- _What to work on_: When you restate the records, do so word for word and omit any picture they contain.

Stored items:
▼
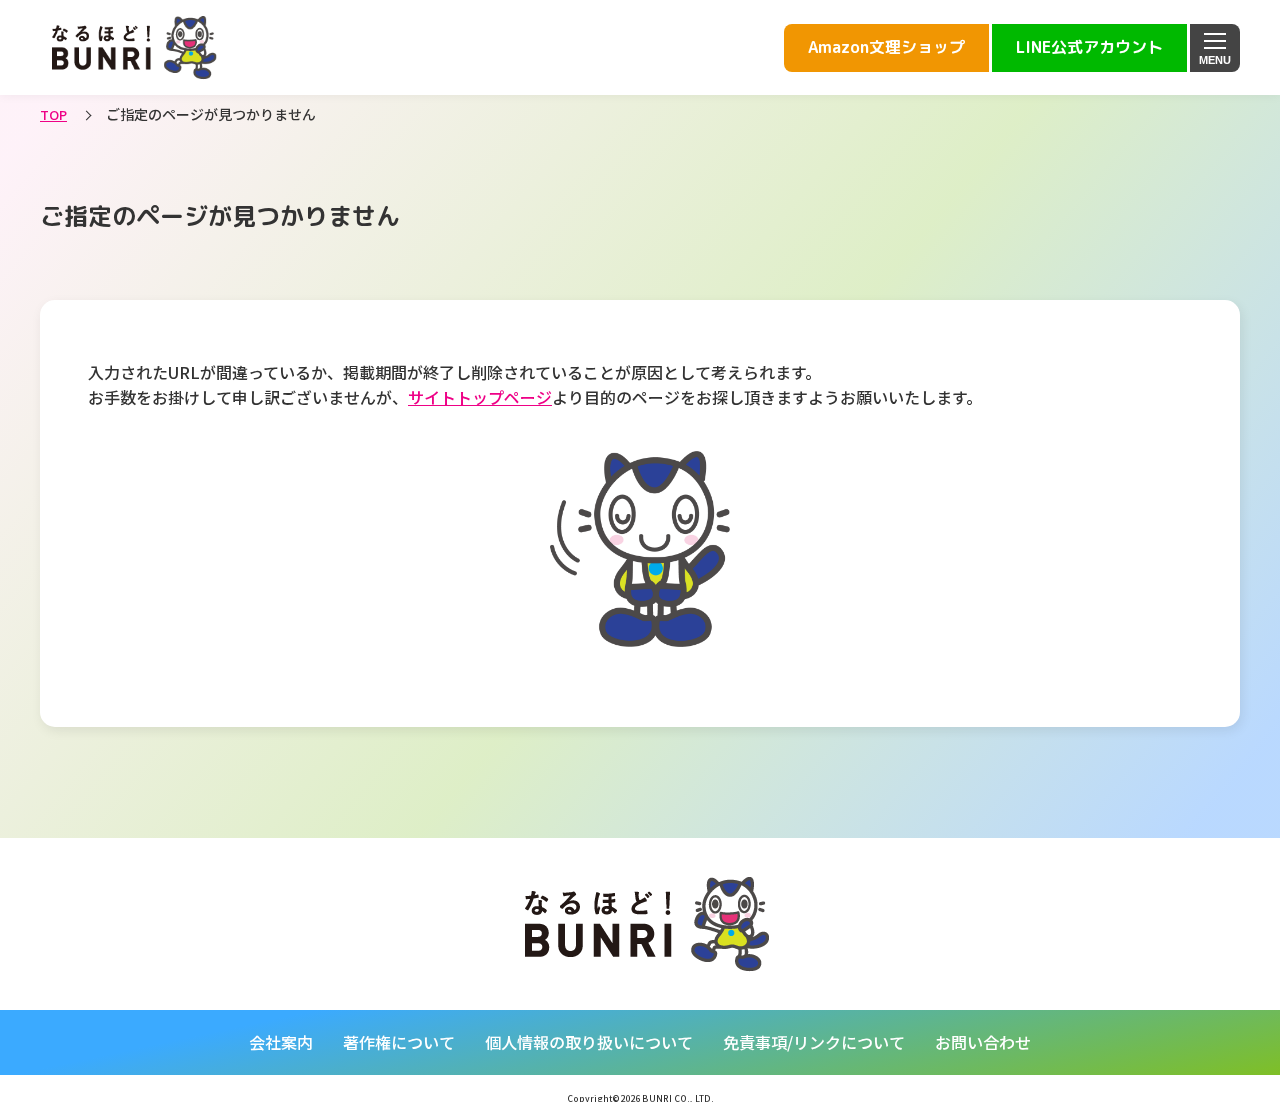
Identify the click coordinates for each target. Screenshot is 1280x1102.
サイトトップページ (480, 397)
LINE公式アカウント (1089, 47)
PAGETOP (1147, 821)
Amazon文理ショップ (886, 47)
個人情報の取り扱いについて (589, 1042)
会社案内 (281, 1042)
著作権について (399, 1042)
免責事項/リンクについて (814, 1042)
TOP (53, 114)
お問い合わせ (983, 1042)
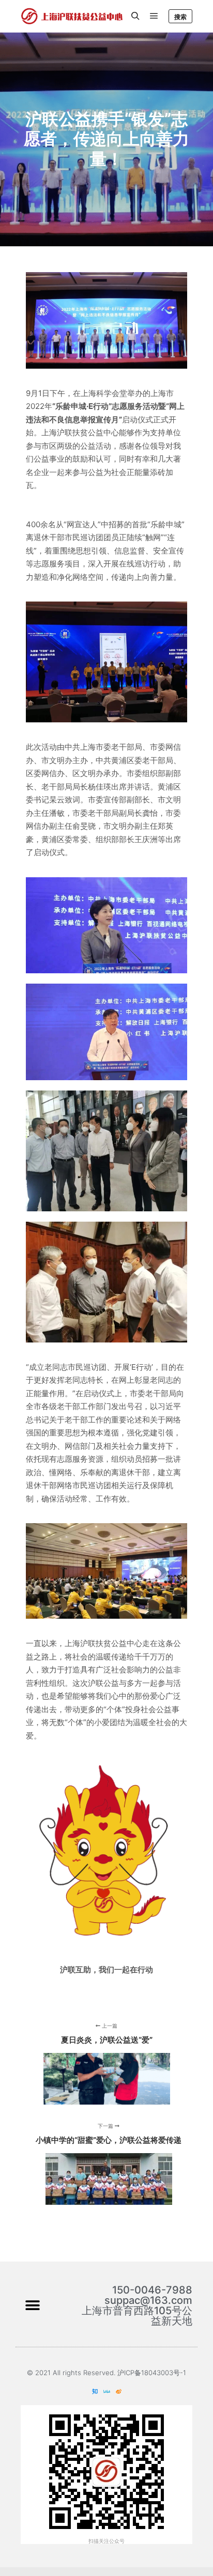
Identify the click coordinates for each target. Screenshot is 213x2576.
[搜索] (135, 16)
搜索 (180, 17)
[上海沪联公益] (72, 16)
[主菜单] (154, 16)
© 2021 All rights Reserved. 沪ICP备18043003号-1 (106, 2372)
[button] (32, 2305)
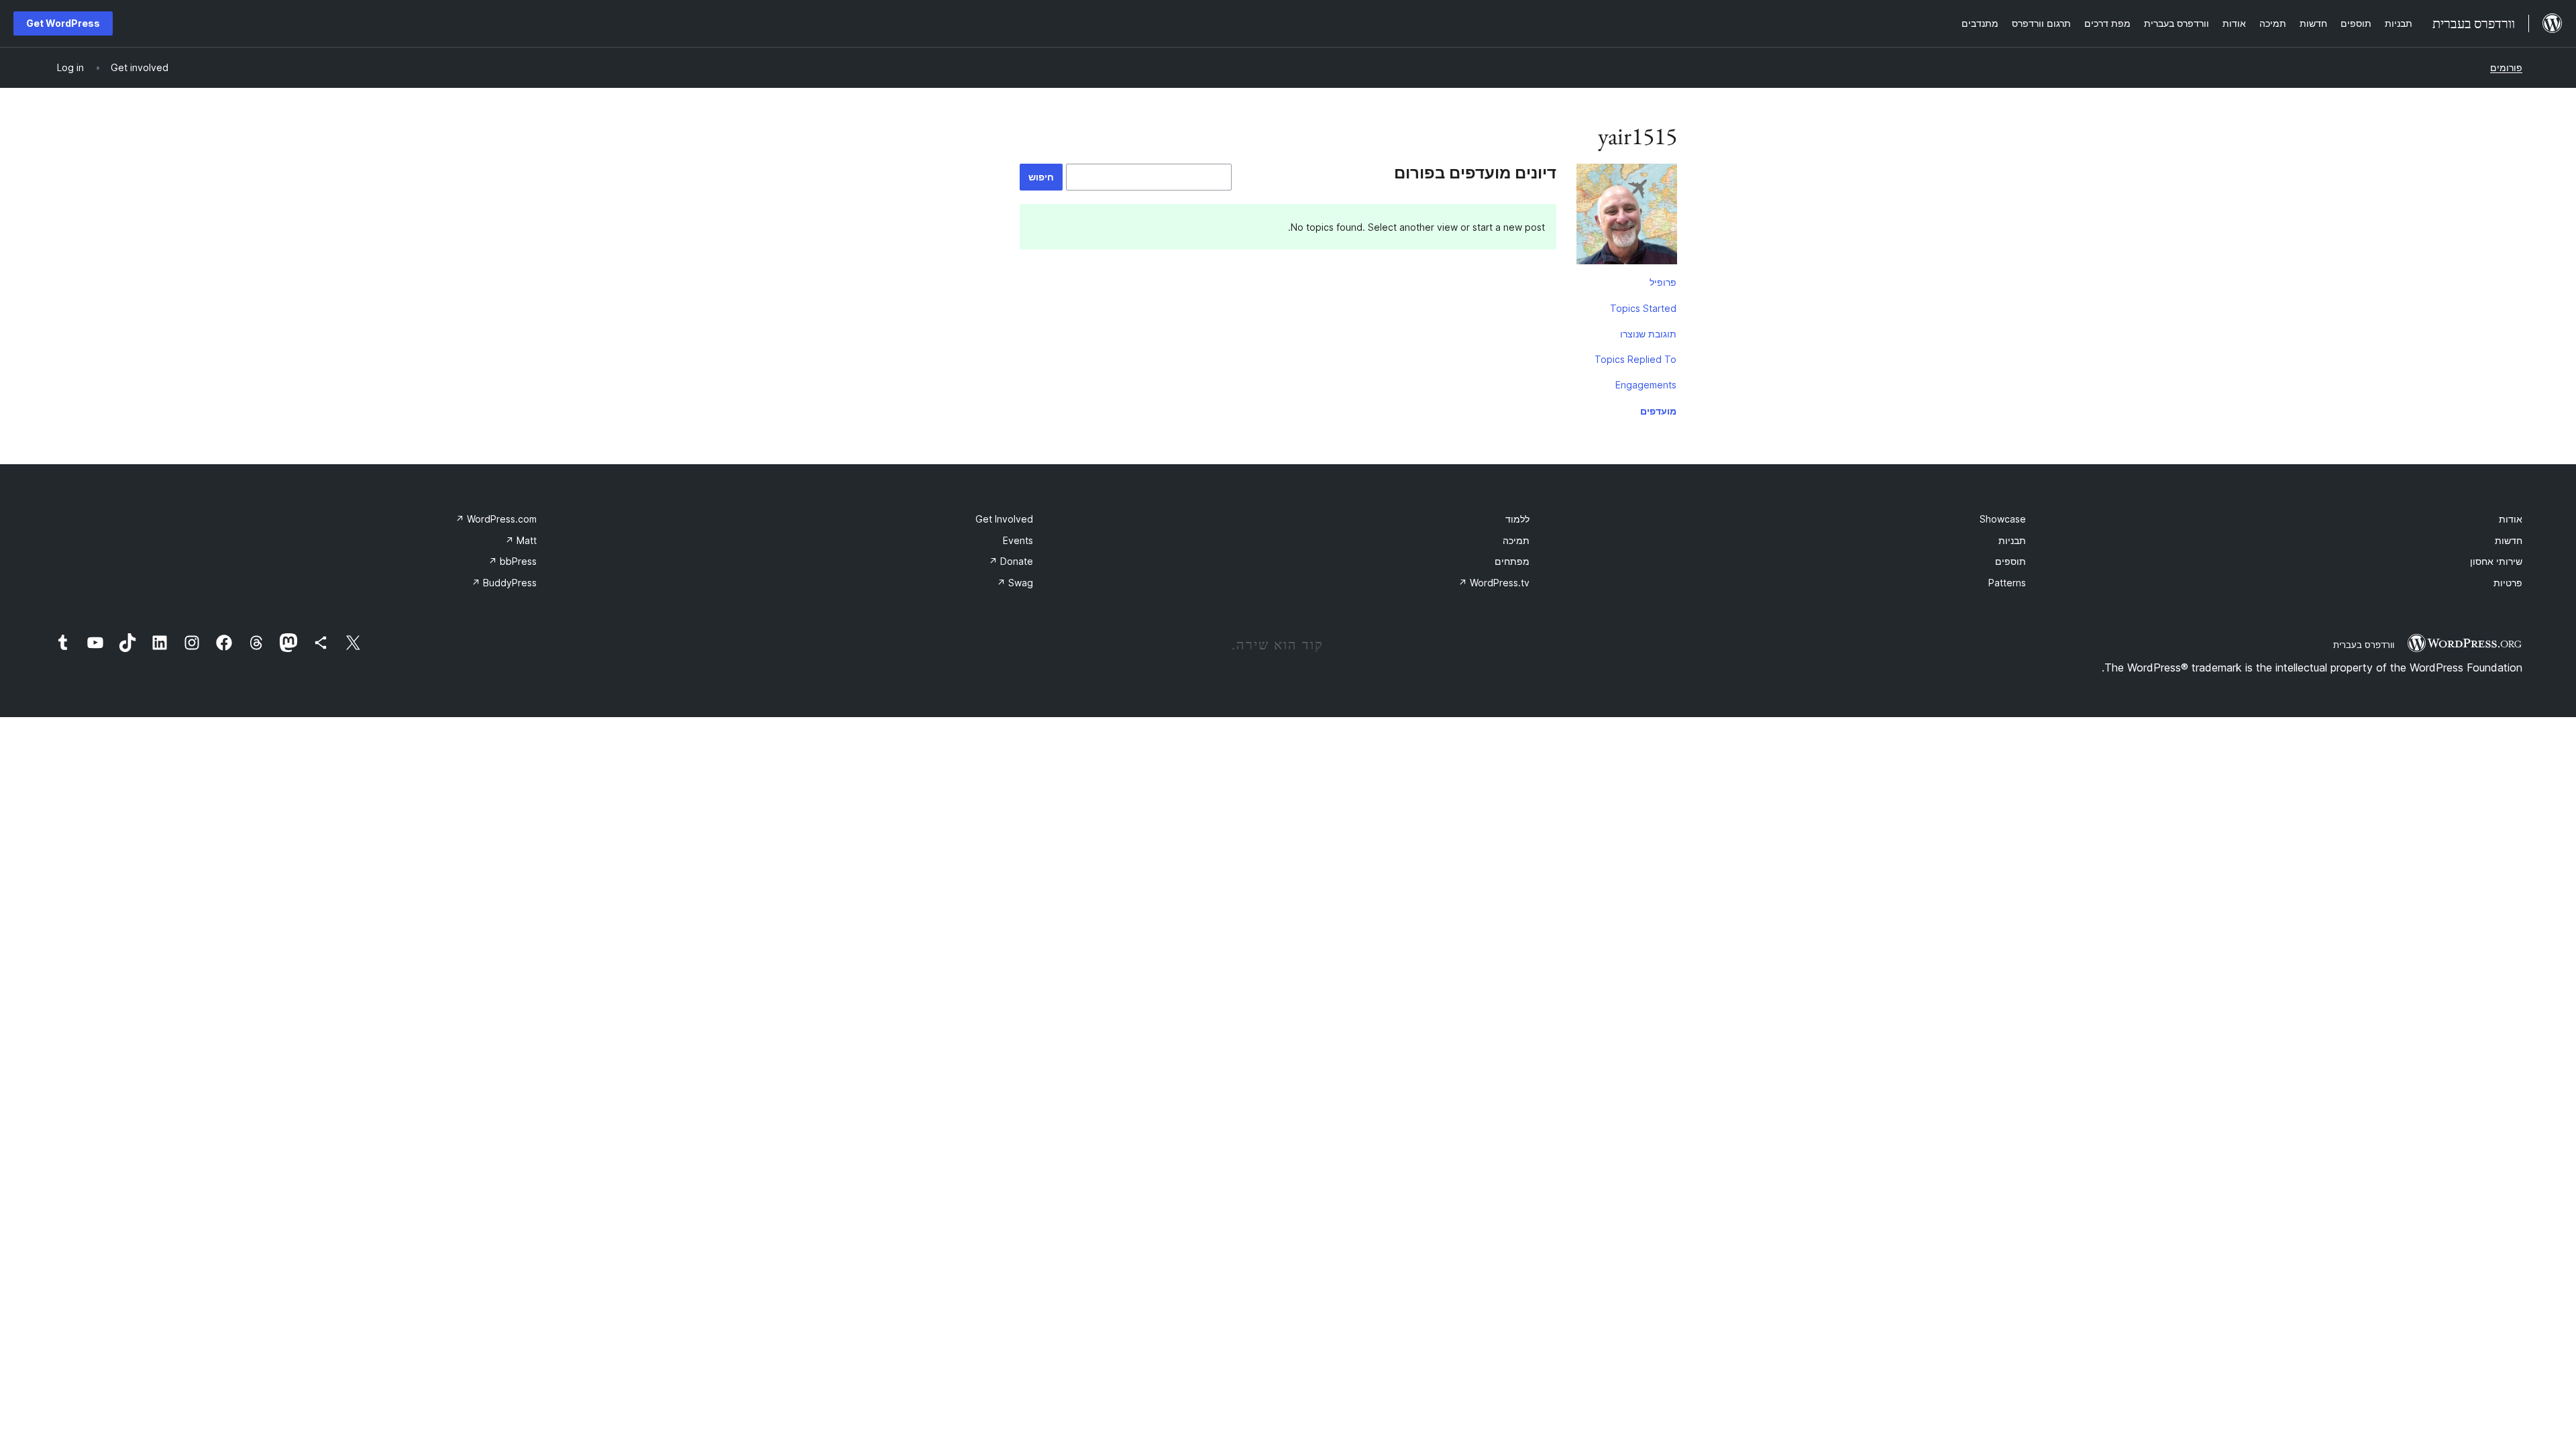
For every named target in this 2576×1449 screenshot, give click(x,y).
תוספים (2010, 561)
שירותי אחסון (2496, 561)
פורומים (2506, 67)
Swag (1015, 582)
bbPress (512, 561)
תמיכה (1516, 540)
▲
- _Response to the exercise_:
Identify the click coordinates for each target. Screenshot is 1280x1102.
サイトトップページ (480, 397)
LINE公式アカウント (1089, 47)
PAGETOP (1147, 821)
Amazon文理ショップ (886, 47)
個人情報の取り扱いについて (589, 1042)
会社案内 (281, 1042)
著作権について (399, 1042)
免責事項/リンクについて (814, 1042)
TOP (53, 114)
お問い合わせ (983, 1042)
Identify the click coordinates for each target. Screenshot is 213x2576.
[搜索] (135, 16)
搜索 (180, 17)
[上海沪联公益] (72, 16)
[主菜单] (154, 16)
© 2021 All rights Reserved. 沪ICP备18043003号-1 (106, 2372)
[button] (32, 2305)
For every named target in this 2576×1449 screenshot, give click(x,y).
תוספים (2010, 561)
שירותי אחסון (2496, 561)
פורומים (2506, 67)
Swag (1015, 582)
bbPress (512, 561)
תמיכה (1516, 540)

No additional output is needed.